HR-HPV DNA detection and typing. Examples of agarose gels used for detection of the E-250 products amplified by nested PCR, for the first stage of HR-HPV typing with Ava II, and for the second stage with Rsa I, Bgl II, Ava I and Acc I endonucleases. Numbers to the left indicate the size of the DNA markers; arrows to the right indicate the size of the products amplified or the restriction fragments obtained. (A) HR-HPV DNA detection. Lane 1, 100 bp ladder.

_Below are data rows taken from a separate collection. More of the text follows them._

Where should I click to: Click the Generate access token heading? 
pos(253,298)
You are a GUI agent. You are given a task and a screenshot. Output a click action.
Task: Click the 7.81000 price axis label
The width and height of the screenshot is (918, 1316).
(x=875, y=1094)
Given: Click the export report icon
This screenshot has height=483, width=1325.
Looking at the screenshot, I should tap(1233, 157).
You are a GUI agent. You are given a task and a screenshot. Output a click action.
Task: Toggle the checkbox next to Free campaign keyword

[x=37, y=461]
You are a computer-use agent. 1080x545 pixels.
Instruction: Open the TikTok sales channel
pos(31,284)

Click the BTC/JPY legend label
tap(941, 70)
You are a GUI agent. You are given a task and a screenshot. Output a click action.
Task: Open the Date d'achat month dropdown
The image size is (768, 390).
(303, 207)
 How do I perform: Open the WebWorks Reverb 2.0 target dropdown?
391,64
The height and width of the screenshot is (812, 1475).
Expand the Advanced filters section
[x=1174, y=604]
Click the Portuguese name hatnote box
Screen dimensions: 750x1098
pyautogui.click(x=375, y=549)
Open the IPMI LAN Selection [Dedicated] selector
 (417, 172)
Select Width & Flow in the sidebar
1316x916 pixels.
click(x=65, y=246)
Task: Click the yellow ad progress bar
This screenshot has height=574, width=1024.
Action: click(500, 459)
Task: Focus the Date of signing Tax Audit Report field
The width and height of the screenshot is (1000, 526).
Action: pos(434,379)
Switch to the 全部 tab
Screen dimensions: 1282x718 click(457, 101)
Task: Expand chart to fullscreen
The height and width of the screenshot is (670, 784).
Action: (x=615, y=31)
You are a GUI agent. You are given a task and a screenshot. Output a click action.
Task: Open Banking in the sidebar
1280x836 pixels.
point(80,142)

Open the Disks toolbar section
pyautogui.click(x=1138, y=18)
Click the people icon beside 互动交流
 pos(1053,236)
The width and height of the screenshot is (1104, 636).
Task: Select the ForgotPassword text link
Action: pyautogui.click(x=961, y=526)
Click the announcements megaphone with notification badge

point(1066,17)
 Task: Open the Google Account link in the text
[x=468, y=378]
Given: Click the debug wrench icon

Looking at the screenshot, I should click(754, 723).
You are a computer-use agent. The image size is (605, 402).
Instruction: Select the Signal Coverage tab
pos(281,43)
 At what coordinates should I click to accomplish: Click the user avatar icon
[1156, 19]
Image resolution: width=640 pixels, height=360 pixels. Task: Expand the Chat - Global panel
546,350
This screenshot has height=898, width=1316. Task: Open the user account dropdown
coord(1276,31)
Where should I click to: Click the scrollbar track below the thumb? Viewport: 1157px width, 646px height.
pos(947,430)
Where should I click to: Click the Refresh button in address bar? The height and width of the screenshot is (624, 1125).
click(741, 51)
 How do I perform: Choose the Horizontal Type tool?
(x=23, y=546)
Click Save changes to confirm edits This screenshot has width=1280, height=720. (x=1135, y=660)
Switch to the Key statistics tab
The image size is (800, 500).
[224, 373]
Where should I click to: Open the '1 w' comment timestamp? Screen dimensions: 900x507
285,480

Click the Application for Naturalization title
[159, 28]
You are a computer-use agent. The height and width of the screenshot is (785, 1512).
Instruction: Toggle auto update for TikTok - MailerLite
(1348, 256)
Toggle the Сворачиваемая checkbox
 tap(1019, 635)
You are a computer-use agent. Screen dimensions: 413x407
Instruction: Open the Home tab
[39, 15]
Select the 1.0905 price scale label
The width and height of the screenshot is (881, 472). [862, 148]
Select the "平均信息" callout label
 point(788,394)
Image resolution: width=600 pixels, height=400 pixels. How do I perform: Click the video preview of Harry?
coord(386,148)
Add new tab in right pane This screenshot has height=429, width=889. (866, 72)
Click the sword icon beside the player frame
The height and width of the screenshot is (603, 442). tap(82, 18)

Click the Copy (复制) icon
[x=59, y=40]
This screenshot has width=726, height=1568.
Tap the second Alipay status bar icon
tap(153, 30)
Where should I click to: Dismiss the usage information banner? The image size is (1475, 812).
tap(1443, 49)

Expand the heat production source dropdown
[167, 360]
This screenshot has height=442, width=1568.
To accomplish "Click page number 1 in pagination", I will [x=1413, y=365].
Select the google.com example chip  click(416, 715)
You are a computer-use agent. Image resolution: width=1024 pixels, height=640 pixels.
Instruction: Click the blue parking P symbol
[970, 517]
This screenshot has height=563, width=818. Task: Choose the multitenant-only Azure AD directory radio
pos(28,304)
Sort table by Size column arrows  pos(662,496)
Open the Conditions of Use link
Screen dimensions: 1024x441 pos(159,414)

Lanes 2–18, DNA from different patients. Lane 19, Positive control (HeLa cell DNA). Lane 20, Negative control (no DNA). The expected E6-250 band appeared in the positive control and all problem samples except that of lane 8; Note the doublets in lanes 2 and 9 suggestive of double infection. (B) Identification of HPV types 16 and 18 by restriction with Ava II. Lanes 1 and 20, 100 bp ladder. Lanes 2 and 3, Positive control: E6-250 product from HeLa cell DNA intact (lane 2) and treated with Ava II (lane 3). Lanes 4–19: neighboring lanes containing E6-250 products either intact or treated with Ava II. Lanes 4 and 5, Patient 322. Lanes 6 and 7, Patient 323. Lanes 8 and 9, Patient 324. Lanes 10 and 11, Patient 325. Lanes 12 and 13, Patient 326. Lanes 14 and 15, Patient 328. Lanes 16 and 17, Patient 329. Lanes 18 and 19, Patient 306. Note the slightly larger size of HPV18 product and fragments, as well as total and partial resistance to Ava II by samples from patients 322 (lane 5) and 328 (lane 15). (C) Identification of HPV types 31, 52 and 35. Groups of three neighboring lanes contained E6-250 products in mixtures incubated separately with Rsa I, Bgl II and Ava I endonucleases from each sample. Lanes 1 and 20, 100 bp ladder. Lanes 2–4, Patient 191. Lanes 5–7, Patient 197. Lanes 8–10, Patient 203. Lanes 11–13, Patient 209. Lanes 14–16, Patient 211. Lanes 17–19, Patient 246. Note that infections by one and two HPV types are clearly distinguished.

Figure 3

Algorithm for HR-HPV typing. The PCR-RFLP method used identifies seven HR-HPV types by the size of the restriction fragments of the E6-250 products generated by specific cuts with five enzymes. Ava II is used first because it helps recognize types 16, 18 and 33 (16 and 18 are known to be the most prevalent globally). PCR products not restricted by Ava II are incubated separately with each of the four remaining enzymes to identify the other five HR-HPV types.

Figure 4

Inhibition of L1-450 and E6-250 segment amplification in duplex PCR mixtures with primer sets MY 09/11 and pU 1M/2R. Mixtures contained 50 ng DNA from Patient 1 as well as primer set MY 09/11, pU 1M/2R, or both. Arrows to the left indicate positions of the bands expected. Lane 1, 100 bp ladder. Lane 2, Uniplex 1 mixture (set MY 09/11). Lane 3, Uniplex mixture 2 (set pU 1M/2R). Lane 4, Duplex mixture (sets MY 09/11 and pU 1M/2R). Lane 5, Negative control (without DNA). Major bands expected in uniplex and duplex mixtures: ~450 bp with set MY 09/11 (Lanes 2 and 4) and ~250 bp with set pU 1M/2R (Lanes 3 and 4). Note the decrease in the intensity of bands in the duplex mixture (lane 4), especially ~450 bp.